System Log API - Polling requests

We’re developing a software for getting the event logs from Okta and send them to Devo platform (devo.com).
Our software retrieve the messages every N seconds (this is configurable) and finalize but before finalize we save the timestamp from the last message (and for being sure at 100% that we don’t duplicate the messages in our system we also save all message UUIDs with that same timestamp)

When we launch again our software we use a request with this format:
{{url}}/api/v1/logs?since={{timestamp_with_iso_8601_format}}

We have realized that we are receiving messages that were "published"before the value used in “since” parameter.

This is our scenario:
1 We saved the timestamp: 2020-05-04T09%3A46%3A46Z
2 We do a request like this: {{url}}/api/v1/logs?since=2020-05-04T09%3A46%3A46Z
3 We are receiving messages that have the “published” field before that value, such as “published”: “2020-05-04T09:46:45.108Z”

Yes, I had the same problem. Okta even open an internal case to get it fixed, but it’s been long time ago… I guess your post acts as a confirmation that some things never change :slight_smile:

I suggest you open a ticket with Okta Support

I suggest you open a ticket with Okta Support

I’ve followed your suggestion

Hi @felipe.conde (and @phi1ipp)

There is no guarantee that events will propagate through the Okta system log pipeline in the order they occurred. With this in mind it is very important to follow the guidance for polling requests from the System Log API docs

It also sounds like you are a 3rd party Security Analytics Integrations, as such I would highly encourage you to follow this guidance for Security Analytics Integrations. This doc even includes pseudo code for performing monotonic poling of events from the System Log.

Hope this helps.

-Matt

Hi @matt.egan,

Thank you for finding time to answer the question. But I think the problem here is, that API produces an output, which is not meeting query parameters. From what @felipe.conde observed, it’s a fraction of a second. But my experience would show that Okta may produce results few seconds into the past from the given parameter timestamp.

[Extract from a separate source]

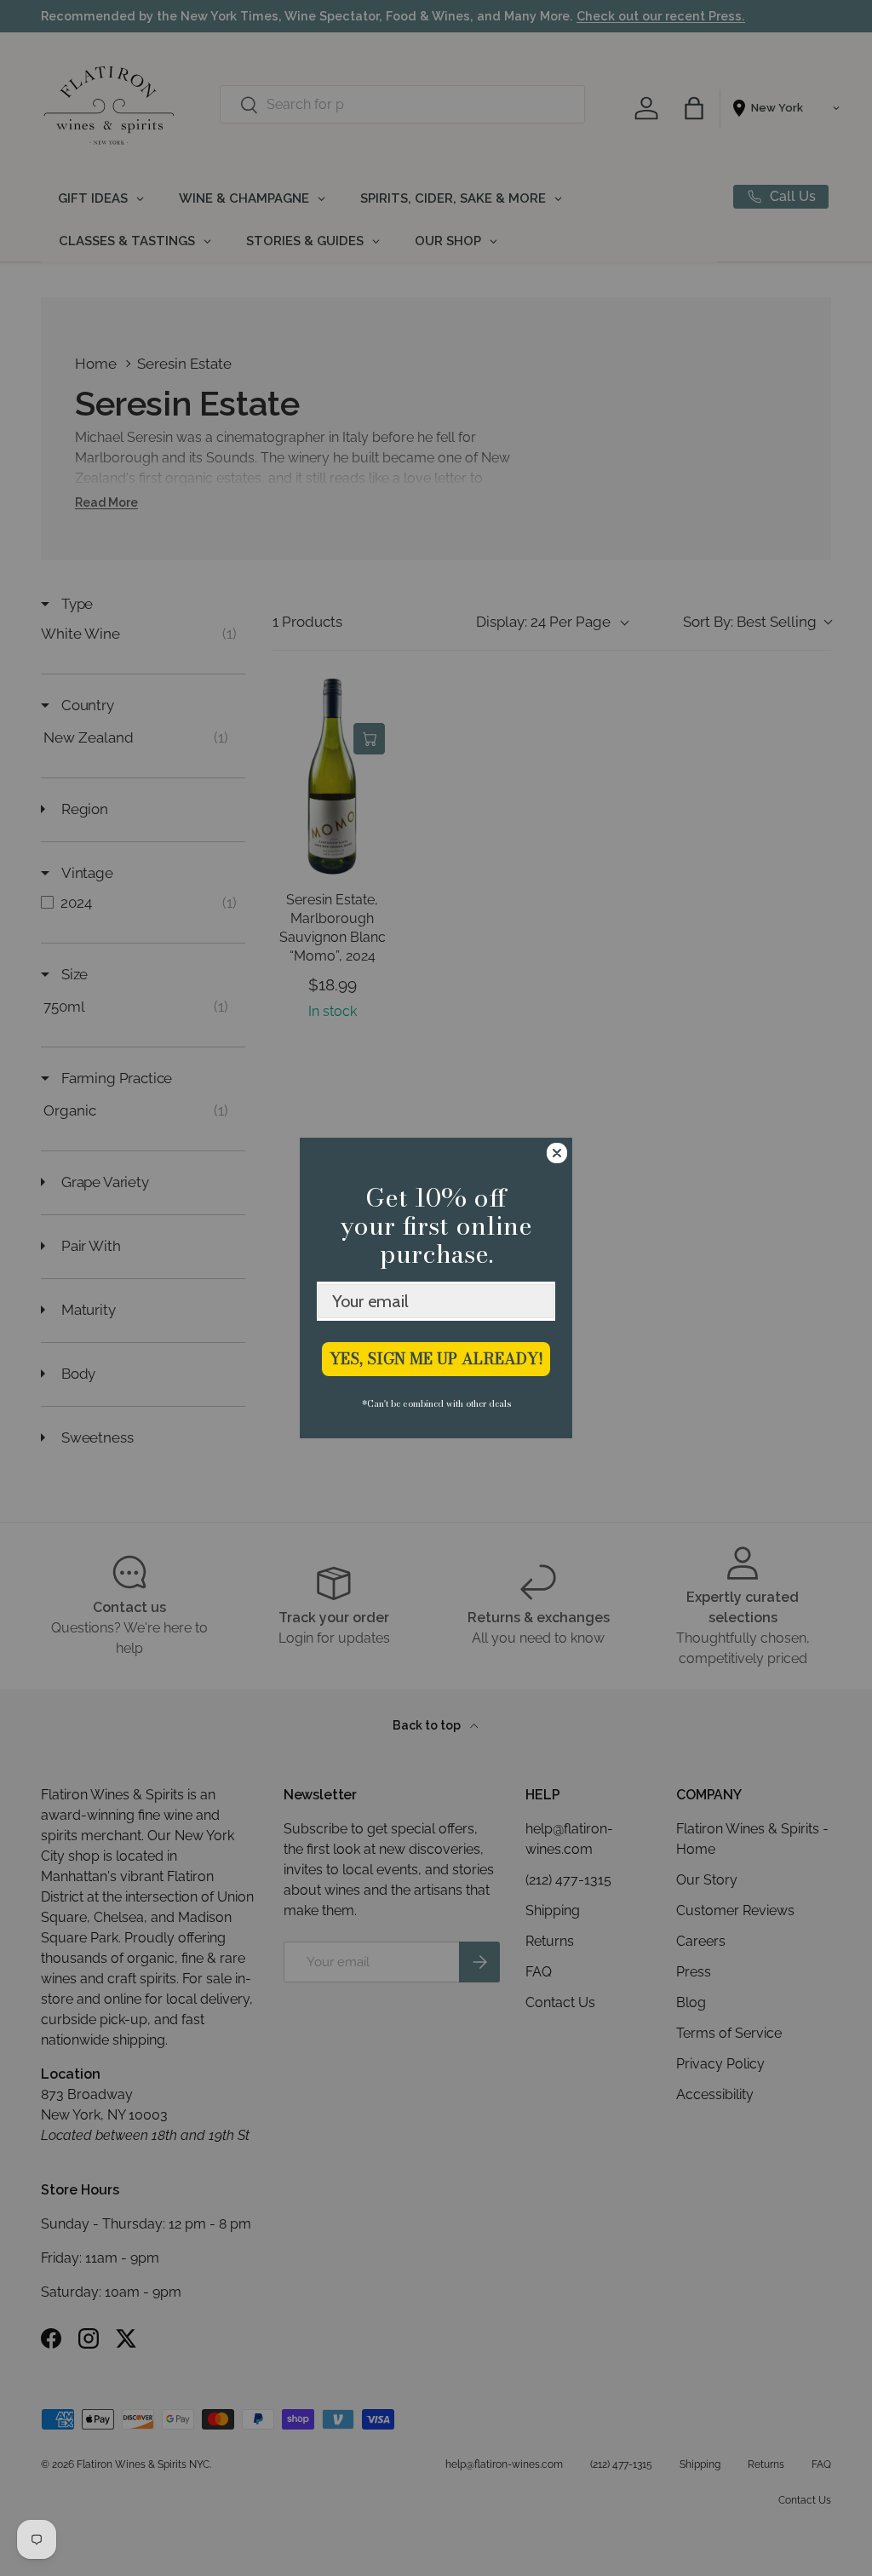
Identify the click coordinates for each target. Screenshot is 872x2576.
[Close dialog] (556, 1153)
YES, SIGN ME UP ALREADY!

I’m not sure, if you are Okta employee and have access to support tickets, but if you do, you can have a look at the one #00650356 and its resolution.

@phi1ipp - I was looking at the ask behind the ask.

It is clear to me that Devo is building a log collector and is aiming for monotonic polling. Asking for high precision time filters to reduce duplication. In this use case - regardless of precision - attempting to use a moving time window will absolutely result in missed events.

I can dig around to see if I can find an explanation to the lack of fidelity when using the since param.

For context (and education) what is the use case this lack of precision is blocking?

Thanks,
-Matt

@matt.egan, I was trying to build a system which tracks user create/modification to replicate the transaction into the local storage. Customer didn’t want to go with OPP/SCIM approach due to reasons related to costs and for hooks for some other reasons. Can’t recall all the details, getting old :slight_smile:

Thank you for looking into that. Also appreciate you sharing the approach with polling, I think I might use it as an alternative next time I need to re-visit this area.

Cheers!

Thanks for pointing it out - as i looked at the details i recalled that i’d noticed this before.

I had a brief convo with the team responsible - they agreed to take a closer look at the behavior so they can address it or just clarify in the docs. I’ll try and relay the response here.

That said - for the use case you mention (and almost any other i can think of) the best thing to do is to retain the next or the self link from the link headers returned from Okta and use those as the starting point of your subsequent interval polling.

Use the next link if you have the ability to evaluate the number of results you’ve just received versus the limit you’ve specified. If the number of results you receive is less than you asked for you can be rather certain the next link will be an empty response.

Use the self link if you just want to wait until you get an empty page.

-Matt

Thank you for the insights, @matt.egan It’s really good to know!

Quick update here:

This is caused by the difference in time reference between “polling” (open ended) and “bounded” API requests.

for an open ended (polling request) the API uses “insertion timestamp” to filter records to avoid missing events while ingesting. Events are sorted by “insertion timestamp”. Events may come out of order with respect to “publication time”

A Bounded Requests uses “publication timestamp” to filter records. Events are sorted with respect to “publication time”.